En kesin işaret, Ham petrol vadeli kontratlarının Perşembe günü sabah saatlerinde Asya ticaretinde Ukrayna-Rusya sınırında artan gerginlik nedeniyle artan gelişmelere rağmen sert bir şekilde düşmesidir.
 
S&P Global Platts Analytics'e göre, geçici bir anlaşma bile petrol ihracatını potansiyel olarak günde 700.000 varil artırabilir ve petrol piyasalarındaki kalıcı sıkılığı hafifletebilir.  
 
İran'ın baş müzakerecisi Ali Bagheri Kani Çarşamba günü Twitter'da ABD ve İran'ın bir anlaşmaya yaklaştığını söyledi. Kani, "Haftalarca süren yoğun müzakerelerin ardından bir anlaşmaya hiç olmadığı kadar yaklaştık, ancak her şey kararlaştırılana kadar hiçbir şey üzerinde anlaşmaya varılmadı" dedi.
 
İran'ın nükleer baş müzakerecisi Ali Bagheri Kani, sağda, Viyana'da İran nükleer anlaşmasını canlandırma amaçlı Ortak Kapsamlı Eylem Planı toplantısının yapıldığı Coburg Palais'te. Fotoğraf: Carnegie Vakfı
 
Günün erken saatlerinde ABD Dışişleri Bakanlığı sözcüsü Ned Price, tarafların müzakerelerin "en son aşamalarında" olduğunu söyledi. 
 
İslam Cumhuriyeti Haber Ajansı (IRNA) şunları bildirdi: “Viyana'daki yaptırımların kaldırılmasına ilişkin sekizinci tur müzakereler 26 Ocak'ta başladı ve artık görüşmelerin başarısının veya başarısızlığının yalnızca Batı'nın siyasi kararlarına bağlı olduğu bir noktaya geldi.

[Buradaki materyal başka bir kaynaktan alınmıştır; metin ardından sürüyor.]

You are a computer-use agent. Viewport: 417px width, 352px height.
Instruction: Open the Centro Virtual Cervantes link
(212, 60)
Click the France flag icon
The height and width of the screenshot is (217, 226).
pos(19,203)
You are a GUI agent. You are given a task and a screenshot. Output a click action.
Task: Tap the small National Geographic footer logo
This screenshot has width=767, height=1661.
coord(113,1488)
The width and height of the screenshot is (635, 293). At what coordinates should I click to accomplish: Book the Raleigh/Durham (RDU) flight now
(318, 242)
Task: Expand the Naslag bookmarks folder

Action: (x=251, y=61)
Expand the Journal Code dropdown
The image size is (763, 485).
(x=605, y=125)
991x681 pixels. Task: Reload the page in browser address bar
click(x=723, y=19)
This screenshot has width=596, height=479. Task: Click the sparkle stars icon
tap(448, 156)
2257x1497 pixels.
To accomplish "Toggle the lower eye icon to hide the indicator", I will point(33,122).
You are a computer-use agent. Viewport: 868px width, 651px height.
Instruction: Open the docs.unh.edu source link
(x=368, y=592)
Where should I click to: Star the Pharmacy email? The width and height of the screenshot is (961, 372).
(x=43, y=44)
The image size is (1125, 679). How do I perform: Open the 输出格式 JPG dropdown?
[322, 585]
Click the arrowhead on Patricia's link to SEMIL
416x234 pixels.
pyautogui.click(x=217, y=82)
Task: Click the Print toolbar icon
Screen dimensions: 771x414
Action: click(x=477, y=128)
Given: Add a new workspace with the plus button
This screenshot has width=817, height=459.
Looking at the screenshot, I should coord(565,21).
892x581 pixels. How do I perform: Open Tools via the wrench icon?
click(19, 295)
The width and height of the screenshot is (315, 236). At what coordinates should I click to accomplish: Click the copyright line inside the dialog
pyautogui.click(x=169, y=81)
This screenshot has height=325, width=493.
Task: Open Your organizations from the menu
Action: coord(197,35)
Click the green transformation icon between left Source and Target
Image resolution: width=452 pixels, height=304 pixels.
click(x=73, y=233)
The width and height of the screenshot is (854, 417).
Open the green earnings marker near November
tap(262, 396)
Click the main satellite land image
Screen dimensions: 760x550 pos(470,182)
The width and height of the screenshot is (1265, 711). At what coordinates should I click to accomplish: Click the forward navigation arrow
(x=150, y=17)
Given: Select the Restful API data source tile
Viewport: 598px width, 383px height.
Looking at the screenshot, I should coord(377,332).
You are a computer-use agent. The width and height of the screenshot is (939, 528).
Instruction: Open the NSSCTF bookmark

"Batılı taraflar gerekli kararları alırsa, kalan sorunlar çözülebilir ve birkaç gün içinde nihai bir anlaşmaya varılabilir. İran heyeti, ilkelere ve talimatlara dayanarak, kalan konulara ilişkin net öneri ve taleplerini masaya yatırdı ve artık kararlarını Batı'nın vermesi gerekiyor". 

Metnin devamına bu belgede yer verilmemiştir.